RECORDS FOR THIS EXERCISE:

--------------------

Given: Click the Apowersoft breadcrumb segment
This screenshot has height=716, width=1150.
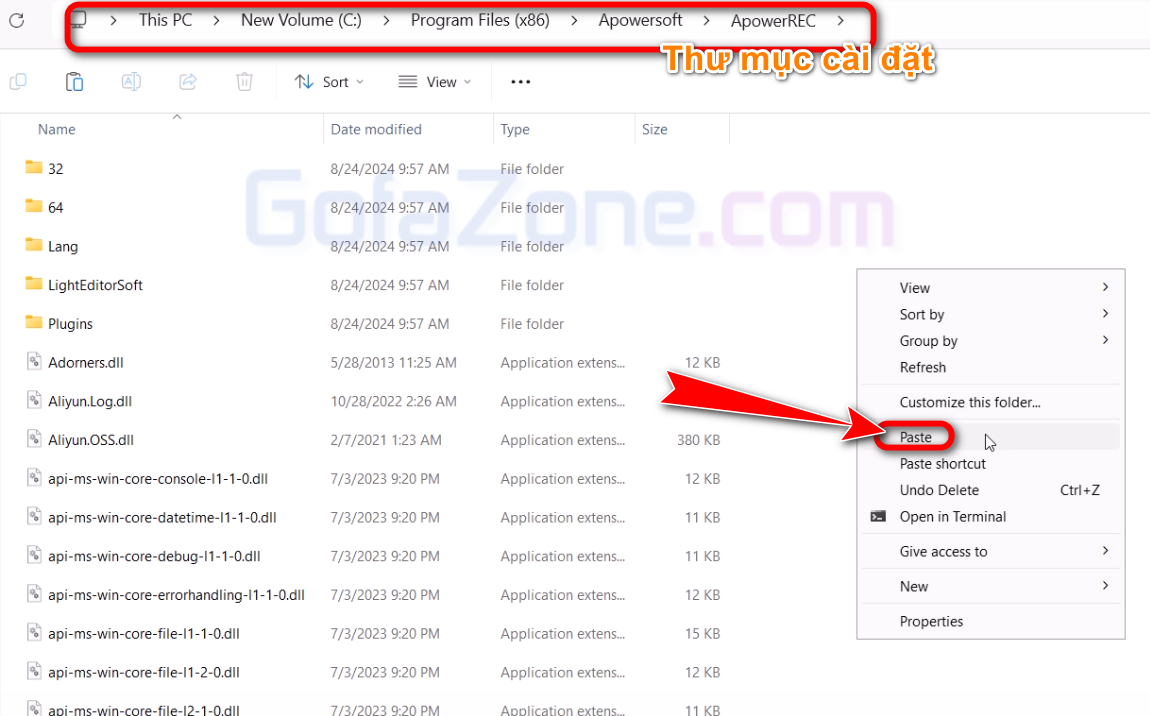Looking at the screenshot, I should pos(640,20).
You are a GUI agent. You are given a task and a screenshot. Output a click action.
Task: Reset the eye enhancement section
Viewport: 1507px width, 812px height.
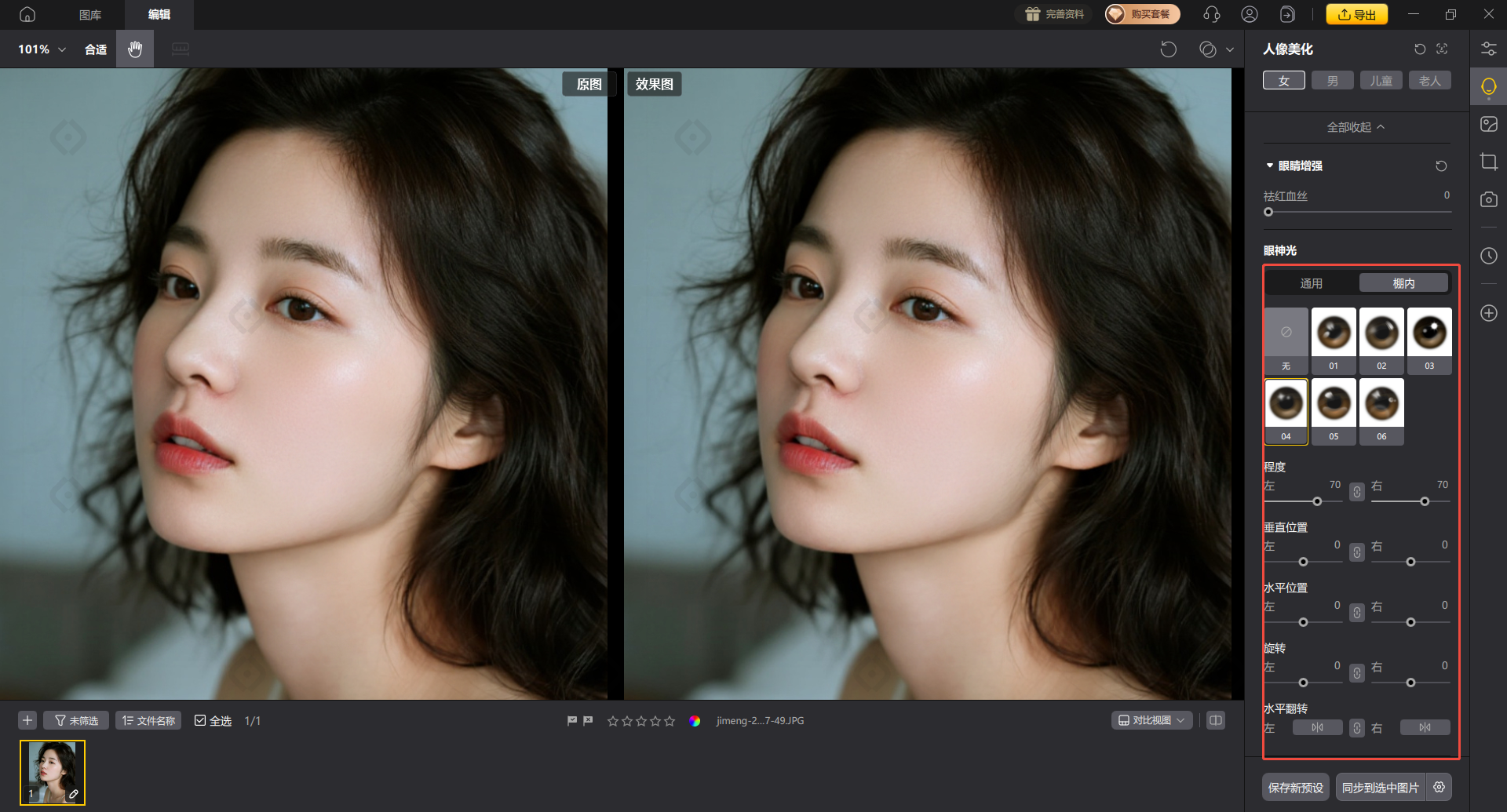(x=1441, y=166)
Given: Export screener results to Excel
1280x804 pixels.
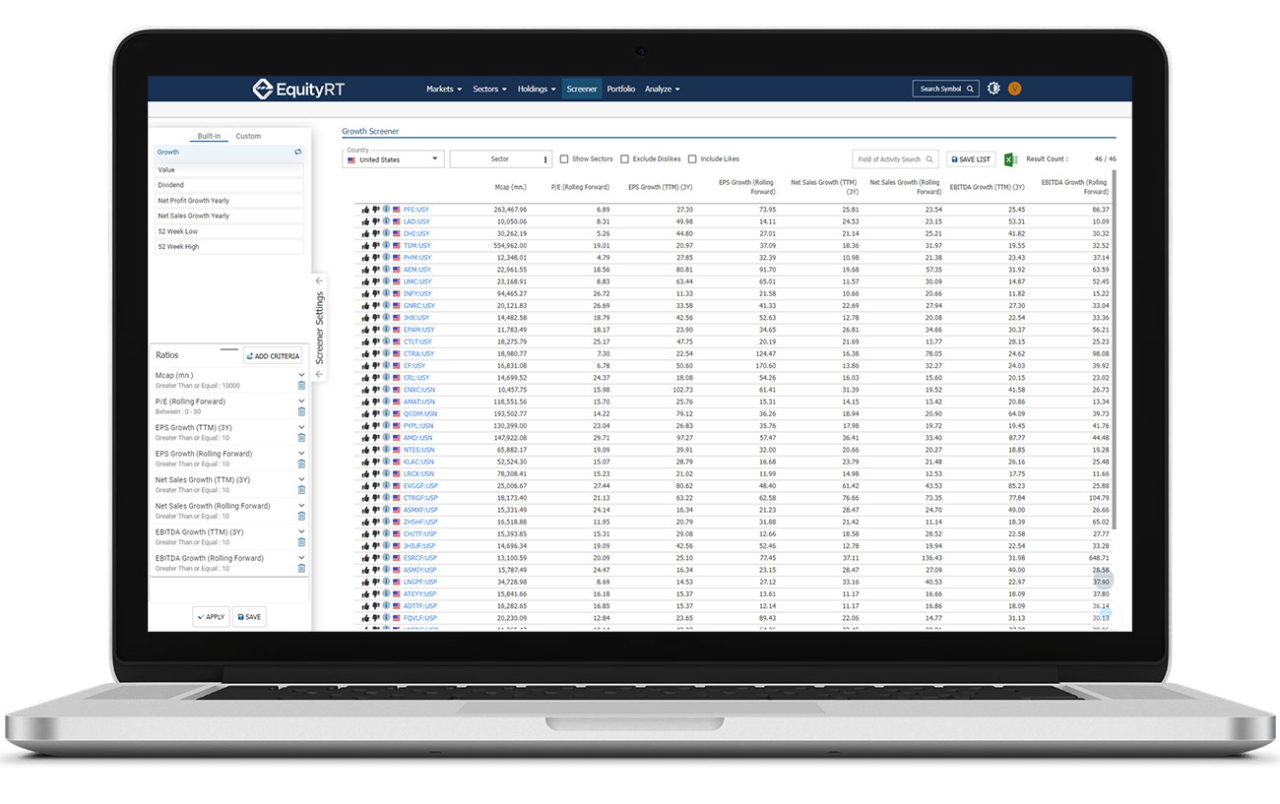Looking at the screenshot, I should click(1009, 158).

--------------------

TASK ITEM:
Would you give again, exactly as written, the lines from the one containing "Task: Reset the eye enhancement section" through the end of the records, with no pictures and no other lines?

RESPONSE:
Task: Reset the eye enhancement section
Viewport: 1507px width, 812px height.
(x=1441, y=166)
Given: Export screener results to Excel
1280x804 pixels.
Looking at the screenshot, I should click(1009, 158).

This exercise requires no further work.